Bronfman’s camp has put out an entirely different story: that he was just being nice to the old guy, giving him an office so he could feel relevant again. The media had mercilessly abused Snyder for the Golden Books failure, an experience to which Bronfman could relate. “Edgar knew that Dick Snyder was at loose ends and needed a place to hang his hat,” says Orin Snyder. “He generously offered him an office in his suite—no more, no less.”

But there’s no question that Dick Snyder was making calls and taking meetings with Bronfman for some time before—and after—the Warner deal was inked, in November 2003. In 2002, for example, they almost teamed up with the private equity colossus Blackstone to take control of Columbia House, the direct marketer of music and videos jointly owned by Sony and Time Warner, a near miss Snyder describes in detail in his complaint.
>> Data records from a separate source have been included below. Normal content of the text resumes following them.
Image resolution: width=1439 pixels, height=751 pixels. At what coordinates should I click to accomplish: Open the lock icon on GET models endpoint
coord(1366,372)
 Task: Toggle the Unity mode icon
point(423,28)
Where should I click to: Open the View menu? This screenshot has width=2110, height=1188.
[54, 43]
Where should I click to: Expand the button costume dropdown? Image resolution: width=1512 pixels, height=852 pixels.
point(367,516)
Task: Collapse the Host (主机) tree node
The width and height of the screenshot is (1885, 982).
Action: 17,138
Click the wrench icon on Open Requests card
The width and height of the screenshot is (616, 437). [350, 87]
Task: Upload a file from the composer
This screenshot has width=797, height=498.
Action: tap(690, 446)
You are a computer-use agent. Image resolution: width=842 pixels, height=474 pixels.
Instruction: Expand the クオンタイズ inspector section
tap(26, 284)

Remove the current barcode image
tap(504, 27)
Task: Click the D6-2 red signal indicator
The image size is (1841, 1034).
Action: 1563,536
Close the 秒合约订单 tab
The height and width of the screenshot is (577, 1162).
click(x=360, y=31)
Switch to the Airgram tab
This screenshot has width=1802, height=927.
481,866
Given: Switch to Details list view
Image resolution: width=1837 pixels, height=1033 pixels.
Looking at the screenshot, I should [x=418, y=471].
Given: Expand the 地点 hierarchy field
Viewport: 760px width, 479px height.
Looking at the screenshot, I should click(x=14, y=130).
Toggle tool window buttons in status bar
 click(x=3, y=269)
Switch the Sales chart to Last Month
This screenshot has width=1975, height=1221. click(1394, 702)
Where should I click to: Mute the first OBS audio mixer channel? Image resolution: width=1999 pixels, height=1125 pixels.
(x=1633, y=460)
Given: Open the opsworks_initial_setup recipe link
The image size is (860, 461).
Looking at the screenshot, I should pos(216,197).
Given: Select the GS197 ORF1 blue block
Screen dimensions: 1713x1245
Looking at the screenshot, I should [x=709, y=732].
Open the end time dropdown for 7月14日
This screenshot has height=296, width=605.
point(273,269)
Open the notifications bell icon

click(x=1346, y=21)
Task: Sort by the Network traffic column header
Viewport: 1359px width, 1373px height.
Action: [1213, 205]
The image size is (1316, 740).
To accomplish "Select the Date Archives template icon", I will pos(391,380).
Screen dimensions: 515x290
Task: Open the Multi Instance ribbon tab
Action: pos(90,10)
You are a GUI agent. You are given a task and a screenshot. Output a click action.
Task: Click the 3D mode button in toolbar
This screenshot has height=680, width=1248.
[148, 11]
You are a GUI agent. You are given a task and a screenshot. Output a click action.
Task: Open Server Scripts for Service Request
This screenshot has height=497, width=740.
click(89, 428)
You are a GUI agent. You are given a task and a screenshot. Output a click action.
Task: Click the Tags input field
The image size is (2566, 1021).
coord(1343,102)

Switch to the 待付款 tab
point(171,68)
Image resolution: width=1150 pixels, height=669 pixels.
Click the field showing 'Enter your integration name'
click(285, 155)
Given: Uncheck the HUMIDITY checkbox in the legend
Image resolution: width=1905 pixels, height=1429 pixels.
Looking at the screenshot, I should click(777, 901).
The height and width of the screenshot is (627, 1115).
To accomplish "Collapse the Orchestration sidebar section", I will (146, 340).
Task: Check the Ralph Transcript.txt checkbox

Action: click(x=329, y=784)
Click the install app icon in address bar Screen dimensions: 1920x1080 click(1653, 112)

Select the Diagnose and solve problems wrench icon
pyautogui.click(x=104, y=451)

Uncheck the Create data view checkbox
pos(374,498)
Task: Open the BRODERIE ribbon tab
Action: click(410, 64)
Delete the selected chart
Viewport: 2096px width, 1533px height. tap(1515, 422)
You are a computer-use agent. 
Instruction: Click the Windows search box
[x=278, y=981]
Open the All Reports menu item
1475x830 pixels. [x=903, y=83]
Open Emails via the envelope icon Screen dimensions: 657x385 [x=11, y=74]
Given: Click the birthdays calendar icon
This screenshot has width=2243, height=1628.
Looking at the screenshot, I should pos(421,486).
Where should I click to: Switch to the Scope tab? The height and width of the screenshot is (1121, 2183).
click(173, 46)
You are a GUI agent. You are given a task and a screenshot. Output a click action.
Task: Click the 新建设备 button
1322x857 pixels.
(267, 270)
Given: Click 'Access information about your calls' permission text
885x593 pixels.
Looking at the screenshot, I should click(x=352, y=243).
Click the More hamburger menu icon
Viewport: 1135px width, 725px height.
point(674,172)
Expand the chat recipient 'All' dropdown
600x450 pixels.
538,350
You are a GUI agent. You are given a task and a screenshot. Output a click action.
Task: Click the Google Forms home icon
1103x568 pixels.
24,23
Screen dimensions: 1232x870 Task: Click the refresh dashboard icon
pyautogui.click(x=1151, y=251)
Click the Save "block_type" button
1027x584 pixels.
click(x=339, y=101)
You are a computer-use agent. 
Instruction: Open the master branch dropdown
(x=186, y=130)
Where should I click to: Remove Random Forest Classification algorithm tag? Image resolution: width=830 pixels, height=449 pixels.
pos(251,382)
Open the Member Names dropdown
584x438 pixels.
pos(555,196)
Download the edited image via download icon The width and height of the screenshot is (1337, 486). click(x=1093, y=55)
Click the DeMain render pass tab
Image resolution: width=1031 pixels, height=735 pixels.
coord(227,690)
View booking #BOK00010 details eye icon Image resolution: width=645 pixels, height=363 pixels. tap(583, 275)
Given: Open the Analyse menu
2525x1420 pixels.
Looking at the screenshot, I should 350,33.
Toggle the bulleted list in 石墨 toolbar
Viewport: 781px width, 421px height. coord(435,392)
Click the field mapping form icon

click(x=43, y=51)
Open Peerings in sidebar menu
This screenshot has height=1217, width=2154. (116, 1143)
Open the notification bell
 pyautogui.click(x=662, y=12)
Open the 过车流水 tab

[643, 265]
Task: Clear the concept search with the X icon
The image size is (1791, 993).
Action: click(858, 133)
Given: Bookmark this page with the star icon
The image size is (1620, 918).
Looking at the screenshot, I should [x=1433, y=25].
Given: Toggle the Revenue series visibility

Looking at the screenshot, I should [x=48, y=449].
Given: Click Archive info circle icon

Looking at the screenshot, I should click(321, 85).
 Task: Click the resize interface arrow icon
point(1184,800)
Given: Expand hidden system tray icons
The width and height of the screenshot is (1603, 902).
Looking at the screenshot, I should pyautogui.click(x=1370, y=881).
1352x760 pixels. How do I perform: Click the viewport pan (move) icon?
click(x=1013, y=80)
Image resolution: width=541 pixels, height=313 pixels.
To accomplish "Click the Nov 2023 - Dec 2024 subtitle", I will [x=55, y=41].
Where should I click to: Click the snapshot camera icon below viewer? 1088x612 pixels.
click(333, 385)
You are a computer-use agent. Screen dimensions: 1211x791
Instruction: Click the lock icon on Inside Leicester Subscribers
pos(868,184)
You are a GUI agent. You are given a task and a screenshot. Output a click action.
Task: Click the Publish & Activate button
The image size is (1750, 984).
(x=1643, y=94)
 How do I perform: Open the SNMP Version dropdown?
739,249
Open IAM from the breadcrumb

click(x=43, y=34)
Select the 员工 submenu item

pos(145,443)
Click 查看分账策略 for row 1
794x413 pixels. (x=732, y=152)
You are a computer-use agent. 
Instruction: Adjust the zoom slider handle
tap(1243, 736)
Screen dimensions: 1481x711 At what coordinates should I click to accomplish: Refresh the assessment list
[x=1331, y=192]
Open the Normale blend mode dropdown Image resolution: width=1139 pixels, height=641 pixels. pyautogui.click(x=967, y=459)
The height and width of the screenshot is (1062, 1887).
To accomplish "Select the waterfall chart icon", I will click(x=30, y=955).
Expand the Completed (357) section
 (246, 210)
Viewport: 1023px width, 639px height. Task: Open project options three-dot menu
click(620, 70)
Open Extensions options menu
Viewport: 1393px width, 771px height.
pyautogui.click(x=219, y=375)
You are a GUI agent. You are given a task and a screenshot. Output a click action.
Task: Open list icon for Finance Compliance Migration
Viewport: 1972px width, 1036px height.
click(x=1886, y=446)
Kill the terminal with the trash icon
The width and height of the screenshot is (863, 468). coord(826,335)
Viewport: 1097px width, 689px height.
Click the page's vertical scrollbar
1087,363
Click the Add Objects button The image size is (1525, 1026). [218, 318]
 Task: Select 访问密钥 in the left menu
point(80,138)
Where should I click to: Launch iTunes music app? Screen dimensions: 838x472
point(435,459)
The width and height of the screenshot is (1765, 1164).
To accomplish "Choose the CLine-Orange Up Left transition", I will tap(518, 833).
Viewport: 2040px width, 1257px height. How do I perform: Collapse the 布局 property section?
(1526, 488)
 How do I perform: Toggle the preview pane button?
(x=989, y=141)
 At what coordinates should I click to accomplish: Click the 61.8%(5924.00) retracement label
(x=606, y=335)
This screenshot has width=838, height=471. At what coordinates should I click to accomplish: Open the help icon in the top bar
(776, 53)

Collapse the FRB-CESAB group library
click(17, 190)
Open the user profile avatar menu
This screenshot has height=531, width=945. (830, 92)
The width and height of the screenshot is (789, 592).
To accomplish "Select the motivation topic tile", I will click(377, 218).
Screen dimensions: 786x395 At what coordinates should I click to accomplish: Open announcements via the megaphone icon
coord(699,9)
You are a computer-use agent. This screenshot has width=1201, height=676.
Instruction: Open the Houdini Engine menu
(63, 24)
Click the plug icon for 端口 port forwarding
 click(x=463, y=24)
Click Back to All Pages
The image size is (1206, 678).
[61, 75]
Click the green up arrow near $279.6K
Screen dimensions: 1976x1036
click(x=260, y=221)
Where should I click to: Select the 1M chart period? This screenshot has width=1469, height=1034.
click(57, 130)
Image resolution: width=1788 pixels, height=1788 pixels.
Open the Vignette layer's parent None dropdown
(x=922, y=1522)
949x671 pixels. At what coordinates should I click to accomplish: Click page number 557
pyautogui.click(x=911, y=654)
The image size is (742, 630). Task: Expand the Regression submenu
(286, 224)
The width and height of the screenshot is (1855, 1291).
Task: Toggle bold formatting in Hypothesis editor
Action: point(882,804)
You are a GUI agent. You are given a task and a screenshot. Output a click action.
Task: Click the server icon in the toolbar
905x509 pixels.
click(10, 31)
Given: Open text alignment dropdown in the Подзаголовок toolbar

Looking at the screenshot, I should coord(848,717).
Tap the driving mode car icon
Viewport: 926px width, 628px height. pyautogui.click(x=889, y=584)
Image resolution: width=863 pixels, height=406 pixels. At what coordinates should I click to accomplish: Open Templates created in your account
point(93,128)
Snyder had a pretty good connection at Columbia House: Chairman and C.E.O. Scott Flanders had been an ­employee of Snyder’s at Simon & Schuster. After being alerted to the impending sale of Columbia House, Snyder asked Flanders if he was comfortable with his bringing Bronfman into a potential deal. Flanders said yes, and Snyder says terms were hammered out. For a $25 million investment, Snyder and Bronfman ­together would control 20 percent of the company (Blackstone would own the rest), and each would receive board seats.

 
Then, Snyder alleges, Bronfman made a power play, deciding he would team with Goldman Sachs rather than Blackstone to try to take outright control of the firm and appoint himself chairman. But he miscalculated: In May 2002, Blackstone submitted the winning bid for Columbia House, and neither Snyder nor Bronfman had a part in the deal. (Bronfman’s camp doesn’t deny that he engaged in discussions about Columbia House but says Snyder’s version of events is highly distorted.)

Snyder knows he can hardly ask to be compensated for a transaction his own lawyers refer to as “the deal that got away.” Instead, his success at trial will probably hinge on the court’s view of the nature of his role in the $2.6 billion Warner Music purchase by Bronfman and a consortium of private equity ­investors. Though a number of participants in the deal say they didn’t have any interaction with Snyder during the transaction, he insists that not only was he crucial, but that it was his idea. “Dick’s problem in all this is that he’s kind of like Karl Rove, who’s always there but never there,” says a former colleague. Adds Orin Snyder: “Simply put, Dick Snyder did not work on the Warner Music Group transaction, and there was never an agreement to compensate him for anything.”

He’s not the only one of that opinion. “I don’t think we ever saw Dick Snyder during the process,” says a ­senior member of the private equity group. “And the notion that he gave Edgar the idea is garbage, because we were the ones who brought Edgar into the deal.” The consortium, he goes on to say, had been in discussions with Time Warner point man Rob Marcus about a number of possible deals, discussions Dick Snyder had no part in. Another person close to the proceedings has a similar take: “The folks at some of the financial sponsors were well aware of Dick’s reputation and said there’s no way that he’s getting near this deal.” Completing the trifecta, Snyder says in his lawsuit that Gary Fuhrman told him in 2005 that if he did sue, Fuhrman would testify that Snyder had nothing to do with the due diligence or the closing of the deal. Game, set, match.

Or perhaps not. When confronted with these assertions, Snyder is unper­turbed. “I had nothing to do with those guys,” he says of the private ­equity group. “I never said I did. My deal was with Edgar.” Snyder’s version of events: In the summer of 2003, when all the world thought that a merger that had been announced between Warner Music and rival B.M.G. was a fait accompli, Snyder heard from sources on both sides of the deal that negotiations were falling apart. “No one knew what I knew,” he says. “Edgar didn’t say, ‘Let’s go buy Warner.’ Warner was sold. Merged. Edgar didn’t know it wasn’t. I did. And I knew it was a doable deal.”